Daniel Defoe vivió y murió endeudado. Con todo, logró que su nombre pasara a la historia de las letras gracias un hombre que logró sobrevivir 28 años sin un centavo, el protagonista de su obra más famosa. Robinson Crusoe, publicado por primera vez en 1719, es para muchos la primera novela escrita en inglés (en realidad, el título original del libro es quizá el más extenso para una novela: The Life and strange Surprizing Adventures of Robinson Crusoe of York, Mariner: Who lived Eight and Twenty Years, all alone in an un-inhabited Island on the coast of America, near the Mouth of the Great River of Oroonoque; Having been cast on Shore by Shipwreck, where-in all the Men perished but himself. With An Account how he was at last as strangely deliver'd by Pyrates. Written by Himself.). Defoe nació en Londres entre 1659 y 1661, o sea que él era apenas un infante cuando, en 1665, su ciudad natal recibió la indeseada visita multitudinaria de la yersinia pestis, el bicho microscópico causante de la peste negra, también conocida como bubónica. Si bien Daniel sobrevivió la peste, dado el carácter de escuincle que tenía entonces, seguramente el valor testimonial de sus recuerdos hubiera resultado más bien escaso para, a partir de ellos, escribir un libro que, aunque en estricto sentido es una novela, resulta el documento más útil para comprender el horror que fue la Gran Plaga.
La primera edición de Diario del año de la peste (también con un subtítulo ingente: being observations or memorials of the most remarkable occurrences, as well public as private, which happened in London during the last great visitation in 1665), comenzó a circular en 1722; desde su portada contenía un ingrediente que le redituó gran verosimilitud: ahí se asentaba que su autor era “un ciudadano” que había presenciado los hechos. Al parecer, no sólo se trataba de un truco de novelista: el Diario aparece firmado por un tal H.F., iniciales que corresponden a las de Henry Foe, tío del escritor —el “De” se lo agregó Daniel a su apellido para que tuviera cierta resonancia aristocrática—, de tal suerte que muy probablemente el escritor sí se basó en una fuente de primera mano. El Diario del año de la peste tiene el formato de una crónica, más próxima al reportaje periodístico que a la literatura—ésa y cualquier otra licencia puede darse un novelista—; incorpora relatos pormenorizados de los avatares de algunos personajes, cuadros estadísticos, descripciones de época, diálogos y sesudas reflexiones, que en su conjunto bien pueden leerse como un magnífico retablo sobre el pavor colectivo que puede desatar el azote de una epidemia. En las páginas del libro de Defoe uno puede aproximarse al terror que un inglés del siglo XVII podía sentir al asumirse castigado por la voluntad de dios, una punición que, aunque nadie tenía claro a qué se debía, era repartida a rajatabla entre todos con la fuerza igualitaria de la muerte.

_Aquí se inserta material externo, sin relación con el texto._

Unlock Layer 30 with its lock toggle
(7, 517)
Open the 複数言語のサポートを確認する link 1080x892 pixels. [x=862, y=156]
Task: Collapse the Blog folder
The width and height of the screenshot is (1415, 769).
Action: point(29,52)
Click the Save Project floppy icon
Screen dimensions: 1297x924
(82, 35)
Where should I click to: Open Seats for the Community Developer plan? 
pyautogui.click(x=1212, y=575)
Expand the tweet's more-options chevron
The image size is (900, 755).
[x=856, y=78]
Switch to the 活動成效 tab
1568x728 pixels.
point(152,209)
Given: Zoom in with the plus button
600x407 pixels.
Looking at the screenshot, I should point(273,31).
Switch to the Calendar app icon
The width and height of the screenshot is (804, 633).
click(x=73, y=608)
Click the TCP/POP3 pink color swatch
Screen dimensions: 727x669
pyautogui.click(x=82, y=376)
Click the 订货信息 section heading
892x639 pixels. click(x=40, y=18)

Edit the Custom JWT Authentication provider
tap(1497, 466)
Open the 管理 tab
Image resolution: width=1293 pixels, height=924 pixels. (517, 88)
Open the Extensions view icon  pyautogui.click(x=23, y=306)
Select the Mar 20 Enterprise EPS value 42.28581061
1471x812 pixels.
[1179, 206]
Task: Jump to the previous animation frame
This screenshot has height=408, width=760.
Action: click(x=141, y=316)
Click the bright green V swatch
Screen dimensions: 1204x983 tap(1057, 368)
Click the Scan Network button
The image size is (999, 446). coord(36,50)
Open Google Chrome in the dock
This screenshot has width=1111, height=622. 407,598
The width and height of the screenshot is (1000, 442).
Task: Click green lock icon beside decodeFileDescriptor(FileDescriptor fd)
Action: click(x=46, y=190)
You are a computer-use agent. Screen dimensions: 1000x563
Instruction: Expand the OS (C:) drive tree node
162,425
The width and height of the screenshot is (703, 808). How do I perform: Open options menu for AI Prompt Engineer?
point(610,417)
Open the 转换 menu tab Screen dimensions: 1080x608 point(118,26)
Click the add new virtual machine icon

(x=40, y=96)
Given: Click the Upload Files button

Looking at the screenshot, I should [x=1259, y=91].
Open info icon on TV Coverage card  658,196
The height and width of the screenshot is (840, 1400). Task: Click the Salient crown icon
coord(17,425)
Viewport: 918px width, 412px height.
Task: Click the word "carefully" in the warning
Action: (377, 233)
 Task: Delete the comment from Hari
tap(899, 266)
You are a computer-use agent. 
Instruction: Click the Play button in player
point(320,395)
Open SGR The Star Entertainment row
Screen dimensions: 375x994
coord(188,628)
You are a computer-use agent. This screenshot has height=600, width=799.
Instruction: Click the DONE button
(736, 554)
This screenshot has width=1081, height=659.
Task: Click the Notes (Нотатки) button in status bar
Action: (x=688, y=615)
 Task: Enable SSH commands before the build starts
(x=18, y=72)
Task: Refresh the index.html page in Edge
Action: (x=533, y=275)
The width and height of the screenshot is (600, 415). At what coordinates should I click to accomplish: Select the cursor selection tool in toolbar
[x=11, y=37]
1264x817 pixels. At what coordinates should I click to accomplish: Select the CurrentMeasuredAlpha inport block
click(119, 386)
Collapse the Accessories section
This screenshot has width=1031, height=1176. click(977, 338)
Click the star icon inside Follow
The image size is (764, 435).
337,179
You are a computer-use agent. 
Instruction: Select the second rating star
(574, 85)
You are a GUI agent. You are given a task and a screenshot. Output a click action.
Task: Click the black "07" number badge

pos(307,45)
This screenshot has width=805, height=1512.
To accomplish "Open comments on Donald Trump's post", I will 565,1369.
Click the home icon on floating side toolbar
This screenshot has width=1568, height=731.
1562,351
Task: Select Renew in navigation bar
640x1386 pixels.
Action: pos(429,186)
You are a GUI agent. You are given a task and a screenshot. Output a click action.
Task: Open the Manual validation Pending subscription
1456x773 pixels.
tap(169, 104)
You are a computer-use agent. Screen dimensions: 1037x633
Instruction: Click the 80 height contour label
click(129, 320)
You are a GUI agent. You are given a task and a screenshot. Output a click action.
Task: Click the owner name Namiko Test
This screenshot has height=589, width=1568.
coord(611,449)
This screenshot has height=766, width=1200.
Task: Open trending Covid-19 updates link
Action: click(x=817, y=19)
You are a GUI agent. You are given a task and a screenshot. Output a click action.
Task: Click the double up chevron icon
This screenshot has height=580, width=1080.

Han pasado casi 350 años de que la peste bubónica mató a cerca de cien mil londinenses. De entonces a la fecha el desarrollo científico y tecnológico ha sido enorme, en cualquier caso suficiente para que hoy sepamos qué origina las epidemias e incluso muchas veces tengamos la capacidad de desarrollar curas y vacunas. Desde la soberbia del siglo XXI, podemos pensar que para aquella gente su vulnerabilidad era tanta como su ignorancia; por ejemplo, mataron a todos los perros y gatos domésticos pensando que eran acarreadores del mal, y nada más empeoraron el asunto, porque libraron de sus depredadores a los verdaderos enemigos, las ratas. En 1665, Londres contaba con alrededor de medio millón de habitantes, y llegaron a ocurrir siete mil decesos en tan sólo una semana. El lunes 27 de abril de 2009, en la Zona Metropolitana de la Ciudad de México, con una población de cerca de 20 millones, se tiene la certeza de que la influenza AH1N1 de origen porcino ha matado a menos diez personas. Desde la perspectiva que me ofrece la calle y los medios, ni las evidencias que aporta la aritmética ni siglos de conocimiento científico acumulado han ayudado mucho para paliar el miedo. Falso que a mayor información menos temor, falso también que a mayor conocimiento construido racionalmente desaparezca nuestra necesidad de modelar mitos para comprender el mundo. Un botón: el domingo 26, un grupo de creyentes sacó de la Catedral en procesión por las calles del centro histórico al Cristo de la Salud, una escultura de más de dos metros de altura, considerada particularmente milagrosa en casos de contingencias sanitarias —las fuentes católicas no se ponen de acuerdo si la última vez que deambuló la figura fue en 1850 o en 1691—. El fervor religioso frente al ataque viral, sí…, aunque los que cargaban el pedestal llevaban tapabocas.